ZULMÜN HER TÜRÜNE DUR DE EY İNSAN
Misafir ruhlarız işte.
Hepimiz konar göçeriz şu âlemde.
Neyi paylaşamayız, neyin sahibi olmak için bunca hırs ederiz bilinmez.
Dünya bölük bölük.
İnsanlık hücre hücre bölünmekte gün geçtikçe.
Düzen, çoktan “yeni”ye evrildi dağlar ardından doğan güneşle.
Kutsal sayılan ayın, her bir saniyesi kıymetli bilinen anlarından geçerken, çoğu vücut sadece aç, susuz kalmayı kâr saymakta ruhunu tamirde.
İftar sofralarında gösterişin âlâsı sergilenmekte.
Yenmeyen onca ekmek, pide, yemek, aş çöpe giderken; hemen yanı başımızdaki komşumuz belki, yan mahallede, ilde ve kara Afrika’nın çoğunda insanlar açlıktan kırılmakta.

# Görev Girdileri:

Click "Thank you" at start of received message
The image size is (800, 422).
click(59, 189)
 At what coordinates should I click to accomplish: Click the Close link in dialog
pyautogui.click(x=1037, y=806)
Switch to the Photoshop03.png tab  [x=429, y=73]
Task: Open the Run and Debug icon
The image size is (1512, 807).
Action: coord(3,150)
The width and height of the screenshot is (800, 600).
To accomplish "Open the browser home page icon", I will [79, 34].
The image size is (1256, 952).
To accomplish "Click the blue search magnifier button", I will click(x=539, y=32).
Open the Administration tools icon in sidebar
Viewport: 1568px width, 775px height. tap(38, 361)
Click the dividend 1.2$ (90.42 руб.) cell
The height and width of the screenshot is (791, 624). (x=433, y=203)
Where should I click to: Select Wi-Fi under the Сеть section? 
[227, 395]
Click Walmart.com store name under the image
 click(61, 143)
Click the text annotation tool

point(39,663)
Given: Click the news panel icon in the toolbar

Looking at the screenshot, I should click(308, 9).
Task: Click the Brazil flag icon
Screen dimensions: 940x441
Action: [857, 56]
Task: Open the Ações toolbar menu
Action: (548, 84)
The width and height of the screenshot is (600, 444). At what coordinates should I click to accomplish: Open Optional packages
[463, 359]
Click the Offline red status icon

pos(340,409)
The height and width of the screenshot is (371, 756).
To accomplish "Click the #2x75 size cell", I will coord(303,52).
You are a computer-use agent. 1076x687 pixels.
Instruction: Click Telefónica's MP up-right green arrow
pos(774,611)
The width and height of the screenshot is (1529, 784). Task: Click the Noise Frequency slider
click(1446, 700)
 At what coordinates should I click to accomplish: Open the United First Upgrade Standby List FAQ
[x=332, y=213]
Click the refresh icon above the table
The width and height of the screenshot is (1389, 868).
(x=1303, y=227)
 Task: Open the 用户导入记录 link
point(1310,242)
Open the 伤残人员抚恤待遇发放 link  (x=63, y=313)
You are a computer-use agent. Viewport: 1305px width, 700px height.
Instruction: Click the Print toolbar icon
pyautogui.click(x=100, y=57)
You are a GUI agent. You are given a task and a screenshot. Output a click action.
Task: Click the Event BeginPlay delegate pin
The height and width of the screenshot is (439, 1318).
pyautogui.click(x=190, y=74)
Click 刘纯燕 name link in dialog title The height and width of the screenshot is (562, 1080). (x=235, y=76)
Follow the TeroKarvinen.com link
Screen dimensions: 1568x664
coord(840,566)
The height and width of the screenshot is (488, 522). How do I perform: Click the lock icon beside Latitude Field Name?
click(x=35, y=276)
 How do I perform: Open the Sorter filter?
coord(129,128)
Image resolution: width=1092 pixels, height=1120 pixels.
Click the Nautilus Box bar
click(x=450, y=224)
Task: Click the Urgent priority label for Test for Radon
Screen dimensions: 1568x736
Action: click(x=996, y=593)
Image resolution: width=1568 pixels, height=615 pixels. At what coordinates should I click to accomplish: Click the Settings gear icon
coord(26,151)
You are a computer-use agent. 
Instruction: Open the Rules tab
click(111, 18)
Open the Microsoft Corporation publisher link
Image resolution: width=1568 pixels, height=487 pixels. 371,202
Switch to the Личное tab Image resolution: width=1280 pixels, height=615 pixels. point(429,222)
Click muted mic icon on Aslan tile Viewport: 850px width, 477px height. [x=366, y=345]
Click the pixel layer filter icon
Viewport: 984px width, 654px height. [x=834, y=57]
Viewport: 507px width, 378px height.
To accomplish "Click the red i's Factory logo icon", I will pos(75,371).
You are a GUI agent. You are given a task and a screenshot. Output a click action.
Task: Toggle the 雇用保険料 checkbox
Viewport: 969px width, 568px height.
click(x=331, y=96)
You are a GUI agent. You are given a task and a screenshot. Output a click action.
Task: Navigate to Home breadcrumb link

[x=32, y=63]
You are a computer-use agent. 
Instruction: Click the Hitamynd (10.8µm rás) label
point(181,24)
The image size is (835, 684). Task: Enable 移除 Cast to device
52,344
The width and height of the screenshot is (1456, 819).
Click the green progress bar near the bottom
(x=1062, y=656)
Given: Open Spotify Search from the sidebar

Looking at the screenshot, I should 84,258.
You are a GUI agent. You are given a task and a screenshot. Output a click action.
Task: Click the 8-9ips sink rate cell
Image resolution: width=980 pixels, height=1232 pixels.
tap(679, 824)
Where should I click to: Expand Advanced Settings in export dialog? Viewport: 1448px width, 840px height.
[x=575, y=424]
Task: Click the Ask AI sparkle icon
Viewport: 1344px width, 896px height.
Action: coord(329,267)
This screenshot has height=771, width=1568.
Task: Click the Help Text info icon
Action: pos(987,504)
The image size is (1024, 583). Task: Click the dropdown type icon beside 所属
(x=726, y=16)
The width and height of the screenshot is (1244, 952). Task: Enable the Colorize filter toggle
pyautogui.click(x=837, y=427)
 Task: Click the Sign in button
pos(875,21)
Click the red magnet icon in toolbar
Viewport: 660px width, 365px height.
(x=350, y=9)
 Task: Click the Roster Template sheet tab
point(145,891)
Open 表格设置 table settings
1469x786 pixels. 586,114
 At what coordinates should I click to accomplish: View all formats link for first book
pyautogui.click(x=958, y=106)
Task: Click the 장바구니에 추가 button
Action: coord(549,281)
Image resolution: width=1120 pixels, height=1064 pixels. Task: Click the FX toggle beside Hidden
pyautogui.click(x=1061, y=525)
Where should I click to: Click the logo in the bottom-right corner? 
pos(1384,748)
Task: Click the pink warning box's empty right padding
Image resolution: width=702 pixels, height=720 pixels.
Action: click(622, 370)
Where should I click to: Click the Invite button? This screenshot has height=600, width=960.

# Verilen Görevler:
• a. Kaynak metinde "ZULMÜN HER TÜRÜNE" sözlerinden "hırs ederiz bilinmez." sözlerine kadar uzanan kısmın tamamını hiç değiştirmeden tekrarlar mısın?
• b. Kayıtlarda "Image resolution: width=1568 pixels, height=615" ifadesini içeren satırdan "point(181,24)" ifadesini içeren satıra kadar, iki uç da dahil olmak üzere tüm satırları, boş satırları atlayarak numaralı bir listeye dönüştürür müsün?

# Alıştırma Cevapları:
• a.
ZULMÜN HER TÜRÜNE DUR DE EY İNSAN
Misafir ruhlarız işte.
Hepimiz konar göçeriz şu âlemde.
Neyi paylaşamayız, neyin sahibi olmak için bunca hırs ederiz bilinmez.

• b.
1. Image resolution: width=1568 pixels, height=615 pixels. At what coordinates should I click to accomplish: Click the Settings gear icon
2. coord(26,151)
3. You are a computer-use agent. 
4. Instruction: Open the Rules tab
5. click(111, 18)
6. Open the Microsoft Corporation publisher link
7. Image resolution: width=1568 pixels, height=487 pixels. 371,202
8. Switch to the Личное tab Image resolution: width=1280 pixels, height=615 pixels. point(429,222)
9. Click muted mic icon on Aslan tile Viewport: 850px width, 477px height. [x=366, y=345]
10. Click the pixel layer filter icon
11. Viewport: 984px width, 654px height. [x=834, y=57]
12. Viewport: 507px width, 378px height.
13. To accomplish "Click the red i's Factory logo icon", I will pos(75,371).
14. You are a GUI agent. You are given a task and a screenshot. Output a click action.
15. Task: Toggle the 雇用保険料 checkbox
16. Viewport: 969px width, 568px height.
17. click(x=331, y=96)
18. You are a GUI agent. You are given a task and a screenshot. Output a click action.
19. Task: Navigate to Home breadcrumb link
20. [x=32, y=63]
21. You are a computer-use agent. 
22. Instruction: Click the Hitamynd (10.8µm rás) label
23. point(181,24)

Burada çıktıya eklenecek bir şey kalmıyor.